DATA FOR THE TASK>

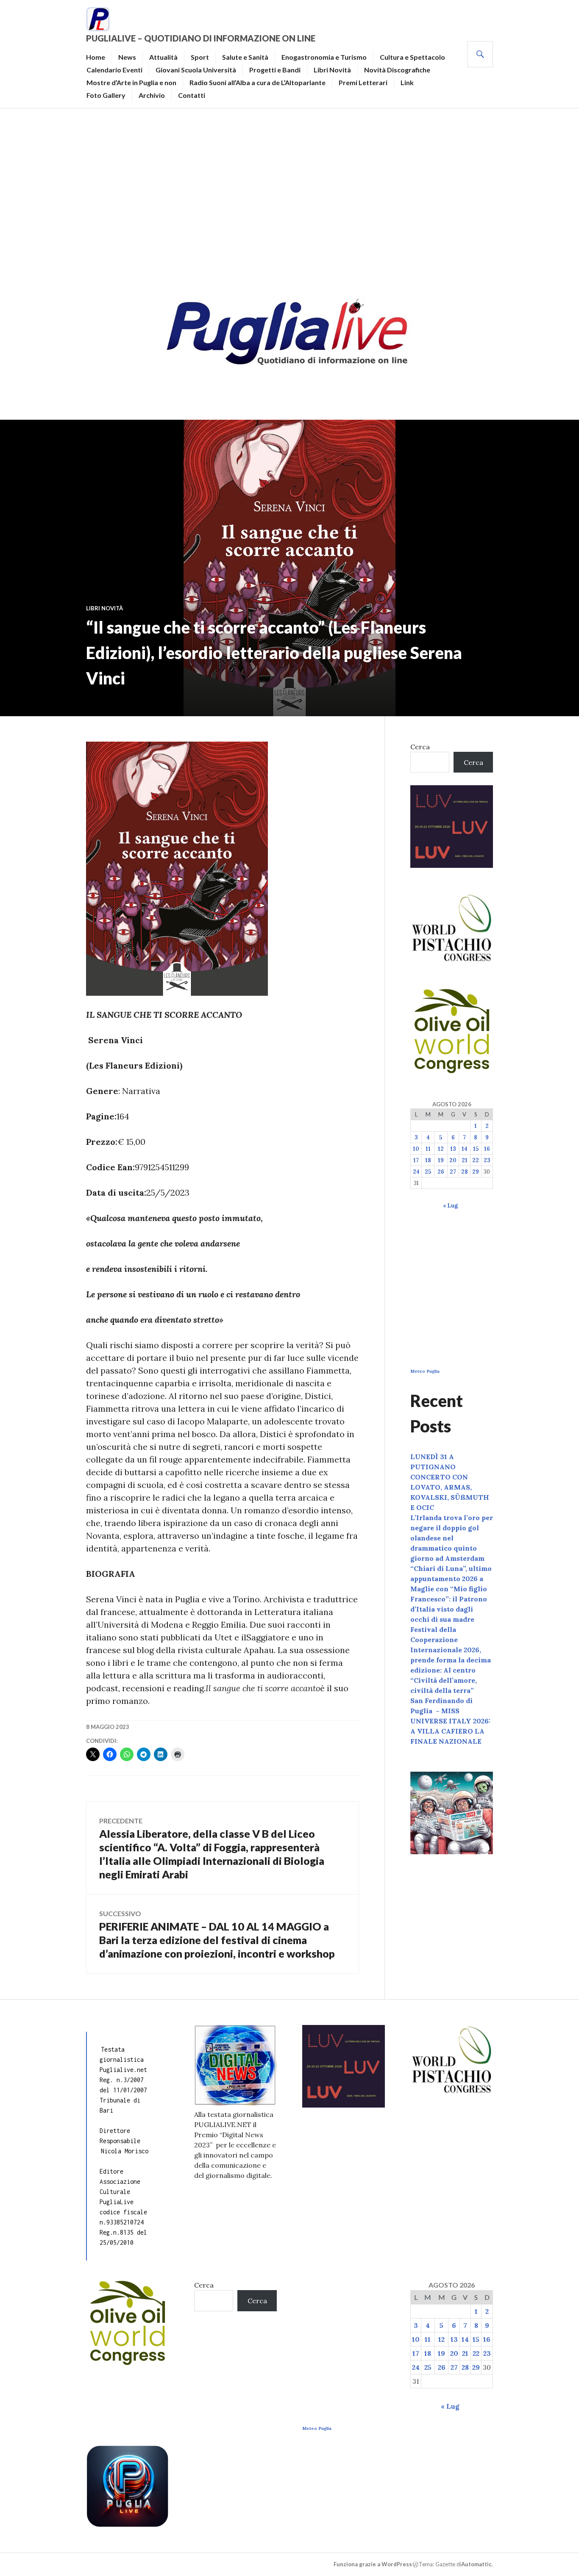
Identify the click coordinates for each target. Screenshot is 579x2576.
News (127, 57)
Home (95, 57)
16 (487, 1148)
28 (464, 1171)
==
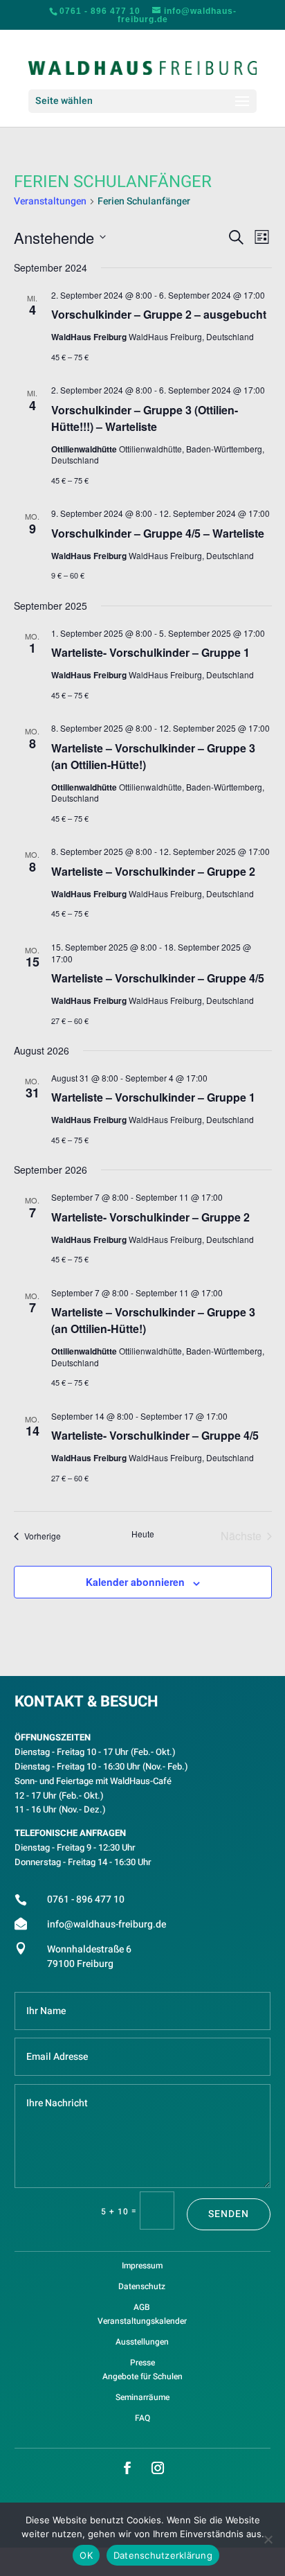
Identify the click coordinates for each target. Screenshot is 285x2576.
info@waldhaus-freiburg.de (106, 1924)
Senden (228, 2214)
...
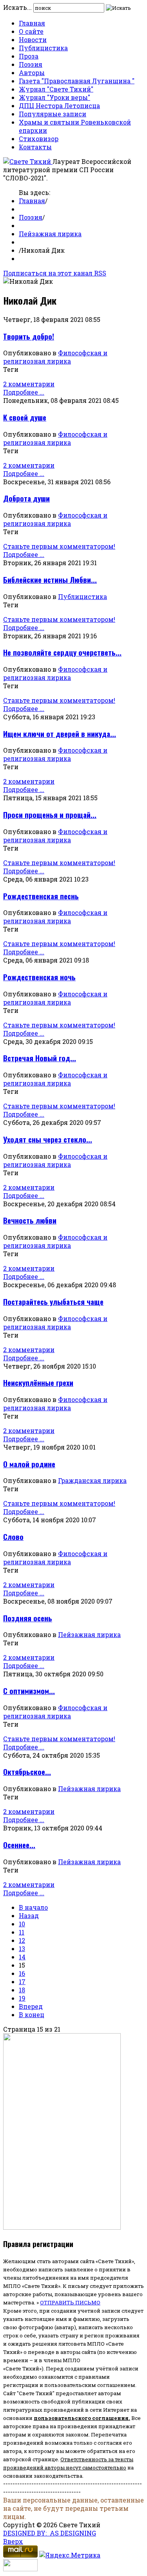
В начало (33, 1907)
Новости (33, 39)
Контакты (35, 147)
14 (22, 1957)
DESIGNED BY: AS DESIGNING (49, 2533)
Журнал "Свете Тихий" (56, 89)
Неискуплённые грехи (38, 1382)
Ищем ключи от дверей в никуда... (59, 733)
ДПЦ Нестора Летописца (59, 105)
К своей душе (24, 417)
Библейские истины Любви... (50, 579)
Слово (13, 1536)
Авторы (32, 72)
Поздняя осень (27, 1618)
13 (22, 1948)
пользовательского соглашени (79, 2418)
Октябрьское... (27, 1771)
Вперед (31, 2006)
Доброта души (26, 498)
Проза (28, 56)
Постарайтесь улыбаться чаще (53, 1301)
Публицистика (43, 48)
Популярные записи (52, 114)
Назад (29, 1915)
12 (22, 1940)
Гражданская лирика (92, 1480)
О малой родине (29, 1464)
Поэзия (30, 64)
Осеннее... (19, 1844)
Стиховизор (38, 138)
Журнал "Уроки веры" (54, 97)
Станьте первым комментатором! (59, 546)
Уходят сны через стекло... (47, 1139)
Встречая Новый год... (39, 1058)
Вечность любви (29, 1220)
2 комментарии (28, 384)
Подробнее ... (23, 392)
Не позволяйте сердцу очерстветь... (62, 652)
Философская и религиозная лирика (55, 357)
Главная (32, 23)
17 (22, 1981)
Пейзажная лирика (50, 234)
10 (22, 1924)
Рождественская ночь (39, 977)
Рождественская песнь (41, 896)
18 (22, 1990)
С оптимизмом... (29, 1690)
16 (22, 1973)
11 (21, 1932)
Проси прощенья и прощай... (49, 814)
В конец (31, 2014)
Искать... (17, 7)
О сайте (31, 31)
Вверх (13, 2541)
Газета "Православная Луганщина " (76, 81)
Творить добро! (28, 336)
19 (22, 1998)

ACTIVITY>
The output should be exactly the lines above from the line containing "С оптимизмом... (29, 1690)" to the line containing "19 (22, 1998)", inclusive, with no other lines.

THE ANSWER>
С оптимизмом... (29, 1690)
16 (22, 1973)
11 (21, 1932)
Проси прощенья и прощай... (49, 814)
В конец (31, 2014)
Искать... (17, 7)
О сайте (31, 31)
Вверх (13, 2541)
Газета "Православная Луганщина " (76, 81)
Творить добро! (28, 336)
19 (22, 1998)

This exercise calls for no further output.